Le lacune più gravi consistono nella base giuridica, ovvero il diritto della Nrt di possedere e, di conseguenza, commercializzare carbonio proveniente dai terreni interessati, e in quella tecnico-scientifica, in quanto non esistono argomentazioni attendibili sulla sua addizionalità di carbonio, principio fondamentale per la generazione di crediti. Secondo l’esperto Simon Counsell, autore di un rapporto sul progetto, questo non compie con il requisito di “uno scenario di riferimento credibile”, non è “in grado di misurare dispersioni di carbonio in altri territori” e “i meccanismi di monitoraggio dell’attuazione e degli impatti sono difettosi”. Per Counsell, “è scarsamente plausibile che i crediti di carbonio venduti dal progetto rappresentino un reale deposito addizionale di carbonio nel suolo dell’area.” 

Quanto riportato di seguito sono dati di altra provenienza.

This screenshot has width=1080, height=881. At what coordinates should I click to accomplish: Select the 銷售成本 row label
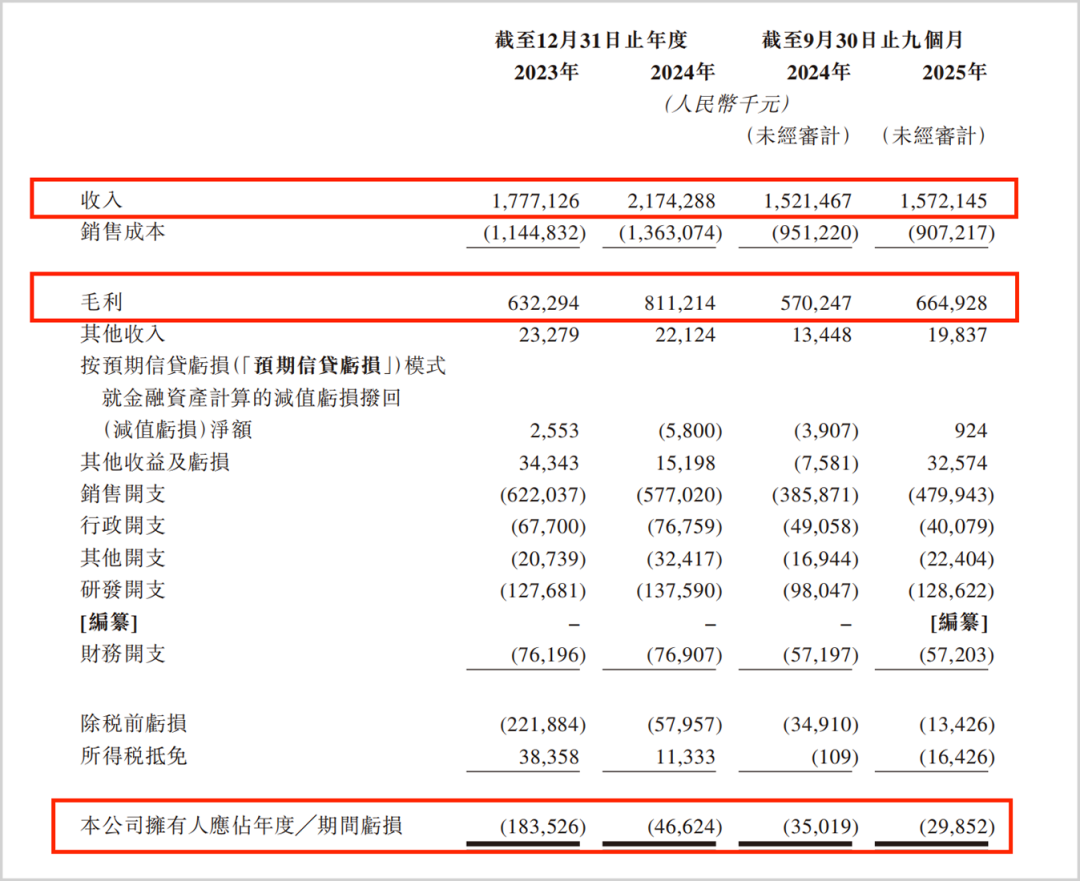click(122, 232)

In aggiunta, non sono state presentate prove convincenti sul fatto che la Nrt abbia informato in maniera adeguata le comunità autoctone o abbia ricevuto il loro consenso previo, come prevede il diritto internazionale. Il progetto, infatti, è stato socializzato solo dopo il suo inizio e con un numero ristretto di persone. Nel nome della mitigazione del clima, la Nrt, quindi, starebbe procurandosi lauti guadagni proprio a scapito delle popolazioni meno responsabili del riscaldamento globale.